Thursday, 9 June 2011

The PSE crystal ball

Business Mirror

Times are tough when all you have left to rely on for good news is the stock market.

From “Ever since talk began surfacing of the ending of QE2 this month, the stock market has rolled over on the technical price charts. The more convinced the markets have become that the Fed was going to take away the fun and games, the further the equity markets have dropped. It has now reached a point where the stock market is threatening to take out a critical support level. Should it do so, consumer confidence, already reeling from high foreclosure rates, falling property values, soaring gasoline, food and other energy prices, and a lackluster jobs situation, would immediately plummet.

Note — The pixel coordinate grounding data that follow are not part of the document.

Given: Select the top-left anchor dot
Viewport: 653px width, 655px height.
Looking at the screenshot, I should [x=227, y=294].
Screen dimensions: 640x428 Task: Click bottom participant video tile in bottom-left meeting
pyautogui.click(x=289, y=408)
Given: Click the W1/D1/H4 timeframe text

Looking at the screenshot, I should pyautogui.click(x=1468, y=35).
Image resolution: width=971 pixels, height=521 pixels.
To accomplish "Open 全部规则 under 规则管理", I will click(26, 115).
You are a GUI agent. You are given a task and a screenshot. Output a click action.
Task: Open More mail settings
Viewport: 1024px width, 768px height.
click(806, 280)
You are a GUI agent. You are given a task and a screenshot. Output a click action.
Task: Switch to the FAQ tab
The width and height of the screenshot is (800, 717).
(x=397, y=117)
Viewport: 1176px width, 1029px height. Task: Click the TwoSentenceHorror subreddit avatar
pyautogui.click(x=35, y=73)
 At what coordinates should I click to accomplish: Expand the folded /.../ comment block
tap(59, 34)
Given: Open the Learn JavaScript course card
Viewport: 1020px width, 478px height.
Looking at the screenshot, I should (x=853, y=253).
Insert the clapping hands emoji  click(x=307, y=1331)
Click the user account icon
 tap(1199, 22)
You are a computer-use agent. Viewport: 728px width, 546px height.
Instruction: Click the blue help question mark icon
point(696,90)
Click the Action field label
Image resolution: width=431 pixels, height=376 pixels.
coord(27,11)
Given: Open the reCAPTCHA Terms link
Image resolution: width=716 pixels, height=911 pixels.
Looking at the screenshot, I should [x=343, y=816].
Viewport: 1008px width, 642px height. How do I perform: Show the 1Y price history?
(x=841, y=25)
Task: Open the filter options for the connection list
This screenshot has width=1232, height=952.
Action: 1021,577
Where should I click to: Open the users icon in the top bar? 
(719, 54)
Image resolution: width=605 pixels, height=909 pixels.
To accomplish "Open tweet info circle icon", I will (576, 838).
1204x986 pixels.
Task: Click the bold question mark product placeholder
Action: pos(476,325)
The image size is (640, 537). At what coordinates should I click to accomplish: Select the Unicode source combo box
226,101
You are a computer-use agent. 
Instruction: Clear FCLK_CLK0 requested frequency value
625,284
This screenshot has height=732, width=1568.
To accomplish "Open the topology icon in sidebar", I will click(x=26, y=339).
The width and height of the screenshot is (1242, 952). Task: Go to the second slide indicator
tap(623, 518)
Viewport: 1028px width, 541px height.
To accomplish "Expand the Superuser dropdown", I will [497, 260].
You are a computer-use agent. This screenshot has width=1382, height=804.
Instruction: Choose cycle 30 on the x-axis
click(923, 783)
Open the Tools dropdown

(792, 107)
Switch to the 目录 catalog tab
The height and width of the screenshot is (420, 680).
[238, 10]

The one thing that has helped keep some of the population from becoming completely depressed has been the fact that they could look at their 401K programs and still see that those were in the plus column for the year. In other words, while the rest of the world was seemingly going to economic hell, at least they were making a bit of money on their retirement accounts.”

The only thing that is keeping the US stock market alive is Quantitative Easing (QE); money printing. The trillions in stimulus money and government budget deficit has not done anything to get the US economy going, but it has kept the stock market alive.

However, there is good news for the US stock market. Federal Reserve Chairman Bernanke said QE will continue in one form or another in spite of the fact the QE2 is supposed to end on June 30. But a program of QE3 is a sword that cuts both ways. If the economy is starting to recover, no need for QE3 and stock prices will grow on the back of economic recovery. If there is a need for QE3, then the stock market will continue to feed at the trough of government deficits but the economy is still very sick. And the US economy is still in “intensive care.”

Closer to home on the Philippine Stock Exchange (PSE), government policy and administration actions are being reflected in stock prices and the reflection is not good. In late April, the future looked much rosier with the All-share index reaching a historic high. Since then, the index has fallen nearly 5 percent.

More worrisome for market watchers is that in the first week of April, the prices were ready to reach historic highs on the PSE Index. Momentum was strong and even building. Individual shares were performing well. There was confidence in the air. The market had regained all of its early 2011 losses.

But since the end of April, any attempt at prices going higher has been met by a wave of selling. The market entered an indecision/hesitation period, which can be a good thing as it allows weak shareholders to get out and new money to come in at lower prices.

After this hesitation period, we should be entering the “two steps forward, one step backward” phase. Investors are worried that it may be too soon to buy and yet are also worried they might be too late as prices go up quickly. That would be the true start of a strong upward rally.

Stock prices need to break and hold above 4,300 in the next two weeks or we will probably see a fall to the 4,160 area and a move to 4,150 could easily target a drop to near 4,000.

It is no coincidence that the indecision/hesitation period in the stock market marked the same indecision coming from the administration regarding Mar Roxas’s role in the government. Theoretically, now that it is clear where Mr. Roxas will be placed, there should be a positive reaction.

However, there are many sub-currents disturbing investor sentiment. The postponing of the Autonomous Region in Muslim Mindanao (ARMM) elections is not favorable for stock prices medium term. Anyone with contacts in the South knows that the reaction in the ARMM is not good and could even prove dangerous to the fragile peace situation in Mindanao.

Talk in the mining community that the administration is seriously considering and looking at ways to disturb and change the ancestral domain rights to further centralize control of mineral licensing could create a resurgence of New People’s Army activity. The government might find itself facing a two-pronged attack on “Imperial Manila.”

Investors are now worried and stock prices are the only meaningful indication of “money” sentiment. The crystal ball of the PSE will tell us the short-term future of the Philippines.